A new Cornell research published in the journal Eating Behaviors revealed that 90 % of the 310 college female subjects would like to be thinner. Moreover, 50 % of underweight women want to be even skinnier or to remain in the unhealthy skinny 'state', while the majority of the overweight women don't want to lose weight in order to turn more healthy.

"The majority of underweight females, closer in body size to the thin cultural ideal, consider their body weight 'about right, even though experts have deemed these body weights unhealthful," said Jeffery Sobal, Cornell professor of nutritional sociology in Cornell's College of Human Ecology.

78 % of the overweight male subjects also expressed the will to lose weight, but only 46 % down to a healthy value, so in fact many appreciate their overweight.

"Because they don't meet the societal ideals propagated by the media and advertising for body weight, they are often targets of discrimination within educational, workplace and health-care settings and are stigmatized as lazy, lacking self-discipline and unmotivated. These factors have led many people to be dissatisfied with their bodies," said co-author Dr. Lori Neighbors, assistant professor of nutrition at the University of Wisconsin, Milwaukee.

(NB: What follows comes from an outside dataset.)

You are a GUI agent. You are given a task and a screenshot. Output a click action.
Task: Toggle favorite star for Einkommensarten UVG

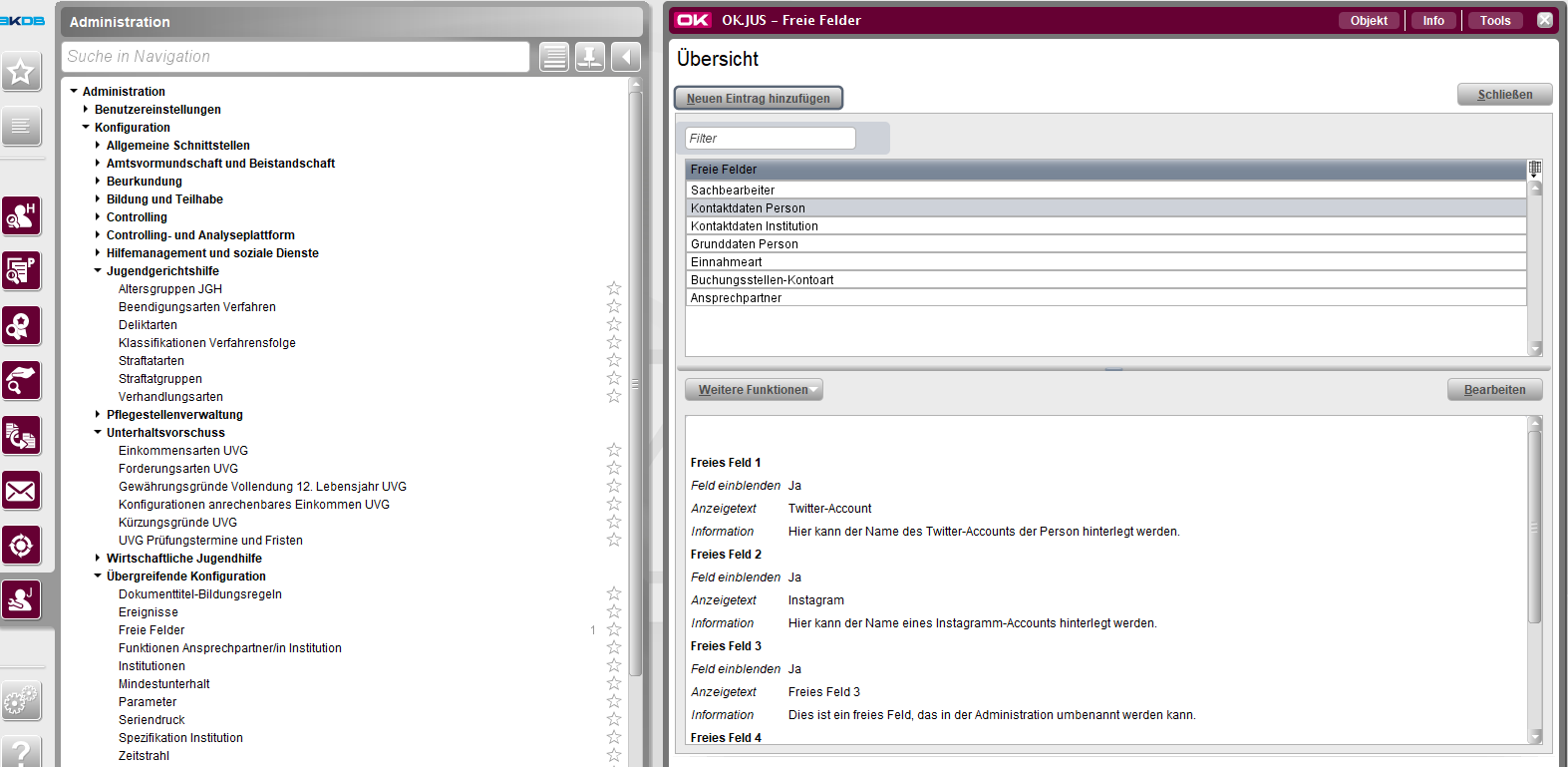click(614, 451)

Men and women alike were not satisfied with their weight by an average of 8 pounds (3.6 kg). Men have more varied wishes, as many in fact would like to gain weight.

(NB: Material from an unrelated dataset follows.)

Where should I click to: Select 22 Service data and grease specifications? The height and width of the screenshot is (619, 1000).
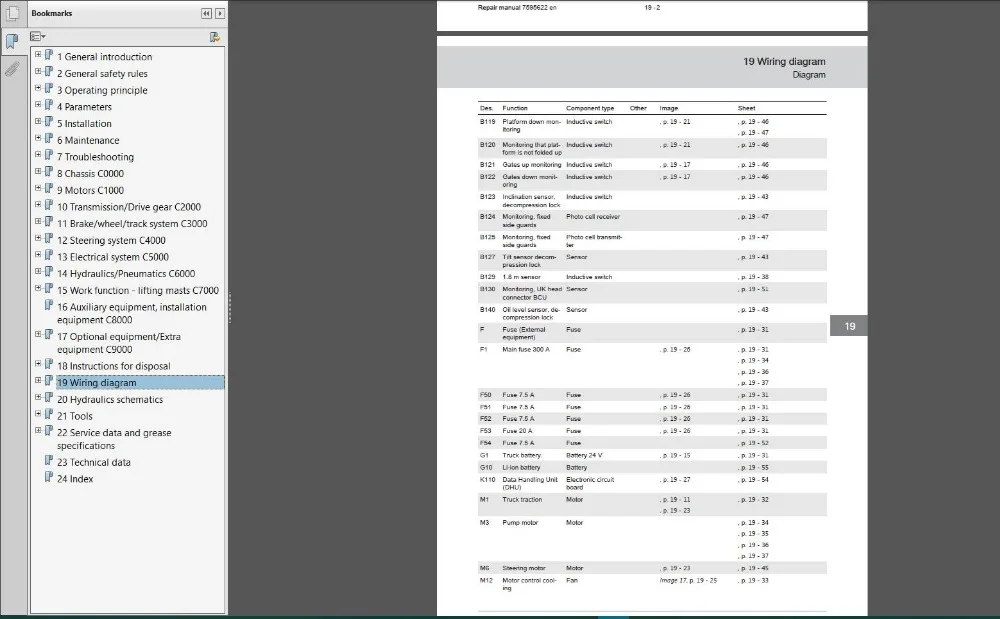click(x=114, y=439)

90 % of the normal-weight women would lose weight still within the healthy weight values, but 10 % would like turning underweight. About half of the overweight women would lose weight to a value that would be still at risk for their health.

"The idealized body weight and shape, especially among underweight females and overweight individuals of both genders, are not in accordance with population-based standards defining healthy body weight. In a society in which excess weight is the norm, it's vital to better understand body dissatisfaction and how this dissatisfaction impacts weight-management efforts." wrote the authors.

"While both men and women express some degree of body dissatisfaction, a surprising proportion of people with less healthy body weights, underweight females and overweight individuals of both genders , do not idealize a body weight that would move them to a more healthy state," said Neighbors.